Atravessar sinais vermelhos e andar em uma enorme coluna de motos é o que move aqueles homens, além de um senso muito claro de coletivismo. Jeff Nichols consegue transmitir isso em composições que destacam o motoclube como uma multidão bastante unida e evidencia a adrenalina com cortes rápidos que acompanham a aceleração das motos. Ainda assim, “Clube dos Vândalos” muito mais evoca do que representa de fato a verve contracultural do período. Como argumentado anteriormente, as brigas e as confusões, até filmadas de maneira decente, ficam em segundo plano em detrimento da relação quase familiar entre os membros. O longa até se inicia com uma briga, no melhor estilo in media res – expressão para “no meio das coisas”, quando determinada obra não começa pelo início -, mas o que há de verdadeiro está na narração de Kathy que rememora a comunidade existente. Portanto, este é um filme que se destaca muito mais em seu caráter melodramático das relações do que nas confusões, que não são tão numerosas quanto os dilemas internos após a mudança no DNA dos Vândalos.
Ao negar a frontalidade da selvageria, muitas vezes se estruturando por elipses, à exceção de brigas pontuais, a obra se encaminha para uma abordagem formal bastante convencional e narrativamente segura, eximindo-se de explorar temáticas espinhosas de maneira direta, como o uso de simbologia nazista. A estrutura narrativa, assim, também é pouco arrojada, calcada sobretudo nos flashbacks a partir da narração. Portanto, a sensação que dá é que, para um filme que se propõe a mergulhar no universo dos motoclubes e tudo que ele significa, não se propõe a ser tão radical quanto seus retratados. Não tem o espírito quente de Johnny ou a loucura de Zipco (Michael Shannon), e sim o caráter medidativo de Benny. Talvez a coragem de Jeff Nichols resida em se desvincular do foco as já batidas brigas do grupo para dar destaque à união, mas não se pode afirmar que seja uma decisão que condiz com a história que ele propõe a contar, ou pelo menos pode-se dizer que enfraquece toda a pretensa sensação de perigo consolidada apenas na metade final do longa.

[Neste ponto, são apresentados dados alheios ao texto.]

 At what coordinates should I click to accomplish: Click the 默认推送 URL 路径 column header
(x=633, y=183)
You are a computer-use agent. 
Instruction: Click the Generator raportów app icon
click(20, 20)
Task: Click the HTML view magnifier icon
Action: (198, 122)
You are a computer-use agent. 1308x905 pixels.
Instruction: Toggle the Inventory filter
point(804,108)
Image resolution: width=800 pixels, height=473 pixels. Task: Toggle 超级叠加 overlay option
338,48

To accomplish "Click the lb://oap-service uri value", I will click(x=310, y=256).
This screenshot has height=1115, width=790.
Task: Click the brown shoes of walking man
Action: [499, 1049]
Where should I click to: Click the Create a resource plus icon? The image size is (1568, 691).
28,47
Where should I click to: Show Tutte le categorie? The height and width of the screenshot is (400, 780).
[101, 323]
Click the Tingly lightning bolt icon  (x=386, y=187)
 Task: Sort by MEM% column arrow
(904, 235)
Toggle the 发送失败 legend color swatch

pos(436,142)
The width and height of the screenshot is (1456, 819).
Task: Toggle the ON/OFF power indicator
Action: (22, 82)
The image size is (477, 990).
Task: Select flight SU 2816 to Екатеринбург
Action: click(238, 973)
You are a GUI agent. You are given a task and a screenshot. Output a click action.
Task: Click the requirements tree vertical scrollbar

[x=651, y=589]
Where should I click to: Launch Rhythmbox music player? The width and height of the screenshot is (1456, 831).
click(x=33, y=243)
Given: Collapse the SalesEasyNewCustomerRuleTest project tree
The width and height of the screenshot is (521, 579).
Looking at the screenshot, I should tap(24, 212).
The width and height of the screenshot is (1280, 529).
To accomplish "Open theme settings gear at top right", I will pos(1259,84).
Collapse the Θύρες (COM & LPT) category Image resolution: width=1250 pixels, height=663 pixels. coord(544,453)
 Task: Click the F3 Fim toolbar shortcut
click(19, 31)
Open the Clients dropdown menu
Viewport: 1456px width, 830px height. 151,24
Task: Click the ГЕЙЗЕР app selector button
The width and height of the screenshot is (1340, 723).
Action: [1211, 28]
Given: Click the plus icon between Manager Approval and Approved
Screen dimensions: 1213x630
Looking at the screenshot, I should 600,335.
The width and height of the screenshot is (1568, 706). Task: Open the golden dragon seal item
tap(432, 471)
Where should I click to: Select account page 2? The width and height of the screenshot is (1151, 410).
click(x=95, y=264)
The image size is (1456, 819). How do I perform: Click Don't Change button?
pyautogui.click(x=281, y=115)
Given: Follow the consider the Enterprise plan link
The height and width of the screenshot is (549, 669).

Aos clássicos, ele faz alguns acenos, como a menção direta a “Sem Destino” (1969), de Dennis Hopper, e “O Selvagem” (1953), estrelado por Marlon Brando e tido como motivo para Johnny iniciar o clube. Em determinada cena de duelo, o filme traz um pouco de “O Selvagem da Motocicleta” (1983), de Francis Ford Coppola, na ambientação erma. Dessa forma, “Clube dos Vândalos” é uma obra que parte de um lugar muito próprio para deixar o caráter contracultural e as brigas ao secundarismo. Tais elementos estão, sim, presentes desde o início, até porque o próprio ato da reunião dos Vândalos é uma expressão contracultural, mas não são os escapamentos barulhentos, as brigas de faca e as jaquetas de couro que realmente importam. É também por isso que Nichols não pesa tanto a mão nestes elementos, o que enfraquece a própria construção do símbolo do motoclube, tão bem evocado na cena inicial. Mas, essa decisão é também o que engrandece bastante a metade final da obra, deixa a emoção transbordar ao demonstrar que não é só um clube, mas família.